United States goalkeeper Ashlyn Harris is introduced during a send-off ceremony ahead of the FIFA Women's World Cup after an international friendly soccer match against Mexico, Sunday, May 26, 2019, in Harrison, N.J. The U.S. won 3-0. (AP Photo/Julio Cortez)
United States goalkeeper Ashlyn Harris took issue with the claim the women's national team isn't accepting to Christians. (AP Photo/Julio Cortez)

United States women’s national team backup goalkeeper Ashlyn Harris took on a tweet claiming the team omitted one of the NWSL’s best left backs because she was a Christian.

Jaelene Hinkle, a member of the North Carolina Courage, was unsurprisingly left off the roster in May for reasons “solely based on soccer,” head coach Jill Ellis said, but many have alleged it’s religious discrimination. Hinkle controversially declined a national team call-up in 2017 because she didn’t want to wear the LGBTQ Pride Month jerseys.

The issue hasn’t been raised since, until a tweet of a year-old interview with Hinkle started to make the rounds again Sunday.

Harris: religion isn’t problem, intolerance is

Obianuju Ekeocha, a public speaker and founder of Culture of Life Africa, shared an old video Sunday on Twitter of Hinkle on CBN’s “The 700 Club.” The clip is from the end, when Hinkle speaks about being called up to the national team and then declining it since they were wearing LGBTQ Pride Month jerseys.

“I felt so convicted in my spirit that it wasn’t my job to wear” the USWNT jersey with rainbow numbers, she said in the clip from June 2018.

“I’m essentially giving up the one little girl’s dream about their entire life, and I’m saying no to [it]. It was very disappointing.”

Ekeocha wrote that “Apparently, the US women’s Football team is not a very welcoming place for Christians.” The remark was not prompted by anything current Hinkle said or did, or by any recent news coverage of the year-old comments.

Harris got a hold of it Monday and replied in a two-part tweet.

“Hinkle, our team is about inclusion. Your religion was never the problem. The problem is your intolerance and you are homophobic. You don’t belong in a sport that aims to unite and bring people together.
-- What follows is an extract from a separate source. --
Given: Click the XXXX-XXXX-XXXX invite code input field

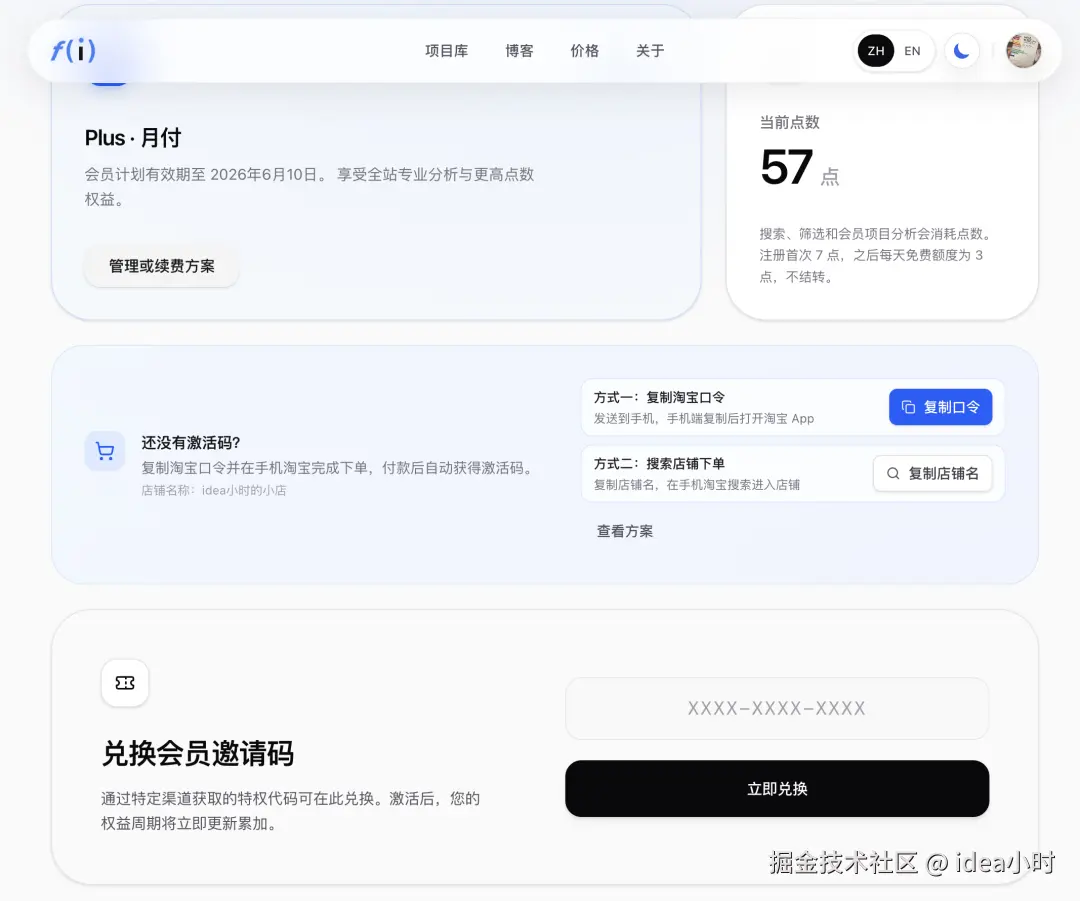Looking at the screenshot, I should [777, 708].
You would never fit into our pack or what this team stands for.

Don’t you dare say our team is ‘not a welcoming place for Christians.’ You weren’t around long enough to know what this team stood for. This is actually an insult to the Christians on our teams. Same on you.”

Harris is one of the many lesbians on the team and is engaged to teammate Ali Krieger. Megan Rapinoe, who is famously dating WNBA superstar Sue Bird, referenced inclusion in her speech at the victory parade ceremony in New York City one week ago.
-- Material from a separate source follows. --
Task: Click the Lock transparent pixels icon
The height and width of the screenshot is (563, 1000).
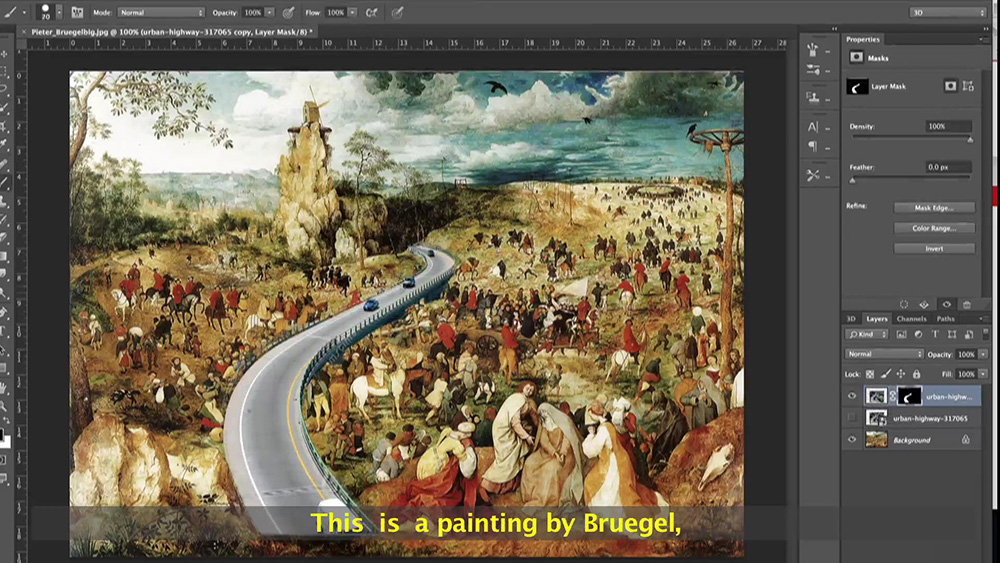Action: tap(870, 374)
Hinkle left off USWNT World Cup roster

Hinkle is seen by some as the best left back in the NWSL, with her North Carolina Courage coach Paul Riley telling Yahoo Sports last July she was the best at the position in the league “by a country mile.”

Yet her omission from the 23-player roster was not surprising given she hadn’t played with the national team in more than three years and declined the first of two invitations to the team in that span. After saying no for “personal reasons,” which she later confirmed to “The 700 Club” were due to the jerseys, Hinkle spent three days with the team ahead of the 2018 Tournament of Nations that year.

She was cut to bring the team down to its mandated 23-person roster and never made it back to the team. While viewed as the league’s best left back, she was not named to the NWSL Best XI or Second XI and Ellis chose not to select a natural left back for the tournament. Ellis went with Crystal Dunn and Tierna Davidson.

Riley told Yahoo Sports last year he believes it was a soccer decision, even though he believes she’s good enough for the team.

The Courage is 6-2-4 and includes USWNT World Cup champions Dunn, Abby Dahlkemper, Jessica McDonald and Samantha Mewis.